When a user purchases a new disk drive for upgrading an existing system, such a disk drive is often much larger (as well as possibly faster) than the existing hard drive. One option that the user has is to replace the original drive with the new drive, after saving the data from the old drive and copying it to the new drive in some way. This is not particularly desirable, because the initial save and copy operation is required, and the original drive is then not used.
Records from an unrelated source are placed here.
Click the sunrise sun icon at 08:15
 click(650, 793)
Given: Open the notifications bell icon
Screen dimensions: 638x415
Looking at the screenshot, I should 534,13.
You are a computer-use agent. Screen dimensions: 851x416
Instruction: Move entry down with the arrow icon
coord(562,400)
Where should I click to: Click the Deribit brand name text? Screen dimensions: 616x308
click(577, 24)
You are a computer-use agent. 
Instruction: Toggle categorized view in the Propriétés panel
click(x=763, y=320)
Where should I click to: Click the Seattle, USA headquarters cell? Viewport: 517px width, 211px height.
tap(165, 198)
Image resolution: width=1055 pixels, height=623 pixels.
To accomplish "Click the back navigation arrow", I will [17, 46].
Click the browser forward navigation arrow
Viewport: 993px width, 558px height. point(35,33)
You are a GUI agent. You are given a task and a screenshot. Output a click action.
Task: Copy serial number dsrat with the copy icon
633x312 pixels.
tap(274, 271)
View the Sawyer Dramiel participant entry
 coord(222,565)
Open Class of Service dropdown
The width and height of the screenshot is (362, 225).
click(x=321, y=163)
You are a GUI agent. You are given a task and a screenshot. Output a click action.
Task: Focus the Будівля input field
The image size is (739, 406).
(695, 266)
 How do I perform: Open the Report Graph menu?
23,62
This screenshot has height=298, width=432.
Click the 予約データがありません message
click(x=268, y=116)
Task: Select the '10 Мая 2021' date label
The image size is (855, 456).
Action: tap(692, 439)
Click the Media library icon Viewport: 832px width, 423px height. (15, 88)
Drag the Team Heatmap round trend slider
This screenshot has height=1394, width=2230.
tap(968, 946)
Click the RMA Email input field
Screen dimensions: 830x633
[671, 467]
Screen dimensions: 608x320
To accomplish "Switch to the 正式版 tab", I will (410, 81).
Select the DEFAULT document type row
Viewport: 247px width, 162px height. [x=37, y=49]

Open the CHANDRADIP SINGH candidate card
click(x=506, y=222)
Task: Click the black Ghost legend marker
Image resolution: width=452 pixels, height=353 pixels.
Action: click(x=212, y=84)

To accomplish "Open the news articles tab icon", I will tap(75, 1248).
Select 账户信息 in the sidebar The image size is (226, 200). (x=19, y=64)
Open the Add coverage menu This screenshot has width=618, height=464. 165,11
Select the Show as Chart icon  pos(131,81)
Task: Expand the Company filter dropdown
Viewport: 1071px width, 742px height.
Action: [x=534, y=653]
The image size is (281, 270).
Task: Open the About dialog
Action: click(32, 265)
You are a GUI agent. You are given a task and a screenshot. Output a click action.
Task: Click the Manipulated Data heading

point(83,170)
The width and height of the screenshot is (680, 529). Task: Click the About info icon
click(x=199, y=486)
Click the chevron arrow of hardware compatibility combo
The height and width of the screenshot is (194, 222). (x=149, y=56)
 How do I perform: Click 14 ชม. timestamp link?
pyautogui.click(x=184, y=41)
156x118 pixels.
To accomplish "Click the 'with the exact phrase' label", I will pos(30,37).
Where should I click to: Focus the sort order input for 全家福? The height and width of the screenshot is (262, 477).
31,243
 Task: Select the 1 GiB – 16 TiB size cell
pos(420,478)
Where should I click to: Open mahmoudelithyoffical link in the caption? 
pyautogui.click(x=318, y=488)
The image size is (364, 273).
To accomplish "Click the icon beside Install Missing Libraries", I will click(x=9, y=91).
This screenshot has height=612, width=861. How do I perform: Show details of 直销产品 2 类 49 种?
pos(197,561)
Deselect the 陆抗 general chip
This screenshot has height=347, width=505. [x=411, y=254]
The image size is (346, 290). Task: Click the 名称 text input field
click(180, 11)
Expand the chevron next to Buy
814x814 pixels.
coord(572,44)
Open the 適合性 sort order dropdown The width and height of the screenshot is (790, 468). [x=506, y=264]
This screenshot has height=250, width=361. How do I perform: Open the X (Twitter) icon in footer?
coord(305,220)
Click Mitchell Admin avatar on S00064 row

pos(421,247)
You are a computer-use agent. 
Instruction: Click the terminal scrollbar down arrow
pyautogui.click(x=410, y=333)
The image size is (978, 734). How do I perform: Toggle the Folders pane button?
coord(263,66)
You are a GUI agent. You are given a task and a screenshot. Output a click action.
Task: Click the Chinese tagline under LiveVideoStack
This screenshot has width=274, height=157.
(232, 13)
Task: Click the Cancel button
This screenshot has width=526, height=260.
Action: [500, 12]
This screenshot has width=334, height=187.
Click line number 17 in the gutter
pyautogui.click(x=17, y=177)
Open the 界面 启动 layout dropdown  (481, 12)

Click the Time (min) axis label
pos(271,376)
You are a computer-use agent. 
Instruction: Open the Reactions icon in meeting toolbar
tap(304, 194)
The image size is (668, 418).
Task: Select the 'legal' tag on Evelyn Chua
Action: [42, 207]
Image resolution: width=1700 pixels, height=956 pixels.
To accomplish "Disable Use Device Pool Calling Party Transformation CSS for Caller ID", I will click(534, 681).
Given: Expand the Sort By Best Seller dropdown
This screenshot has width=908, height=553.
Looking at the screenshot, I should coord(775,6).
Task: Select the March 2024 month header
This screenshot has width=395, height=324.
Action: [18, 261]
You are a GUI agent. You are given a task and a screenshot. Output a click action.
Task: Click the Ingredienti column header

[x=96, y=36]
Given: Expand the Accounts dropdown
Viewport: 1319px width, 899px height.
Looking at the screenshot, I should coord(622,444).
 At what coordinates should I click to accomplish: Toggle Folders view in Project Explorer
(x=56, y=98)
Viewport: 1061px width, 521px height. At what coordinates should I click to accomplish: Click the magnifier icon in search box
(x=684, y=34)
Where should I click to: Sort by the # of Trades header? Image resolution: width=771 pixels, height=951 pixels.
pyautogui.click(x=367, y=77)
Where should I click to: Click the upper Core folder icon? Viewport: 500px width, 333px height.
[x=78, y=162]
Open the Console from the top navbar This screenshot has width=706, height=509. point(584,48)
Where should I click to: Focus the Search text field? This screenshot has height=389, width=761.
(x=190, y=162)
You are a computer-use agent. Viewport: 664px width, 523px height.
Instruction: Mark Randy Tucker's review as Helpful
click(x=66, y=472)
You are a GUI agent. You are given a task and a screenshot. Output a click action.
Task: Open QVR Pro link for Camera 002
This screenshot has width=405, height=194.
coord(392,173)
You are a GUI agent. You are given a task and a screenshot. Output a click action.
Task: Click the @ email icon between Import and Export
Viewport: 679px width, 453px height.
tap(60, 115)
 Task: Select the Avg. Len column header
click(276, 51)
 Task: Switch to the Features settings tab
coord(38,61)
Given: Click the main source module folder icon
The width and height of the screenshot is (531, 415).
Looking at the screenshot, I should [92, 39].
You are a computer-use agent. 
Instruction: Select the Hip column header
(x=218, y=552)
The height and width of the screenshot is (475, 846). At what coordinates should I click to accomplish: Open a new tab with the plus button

Another option that a user has is to add the new drive to the existing system (e.g., with existing drive C:\) under a new drive letter, (e.g., D:\). This is also not particularly desirable to many users that do not want multiple hard drive volumes, each with its own namespace, own free space, and so forth. A similar situation exists on operating systems (such a Unix systems) that mount volumes at directory such as /user/volume2. Although it is feasible for a file system volume to span multiple spindles using established volume manager techniques such as striping, spanning or concatenation, these techniques have a number of constraints for end users, including that they often require changes to the BIOS/kernel/volume manager to support proper booting, and the entire file system fails when any one disk fails or is removed. As can be appreciated, this solution is impractical with removable drives, which are becoming commonplace, since the disk set created via striping, spanning or concatenation cannot tolerate the removal of one of its elements, whereby the removable disk is effectively no longer removable.
In short, known techniques for increasing the amount of non-volatile storage on a computer system suffer from the above-identified problems and other drawbacks.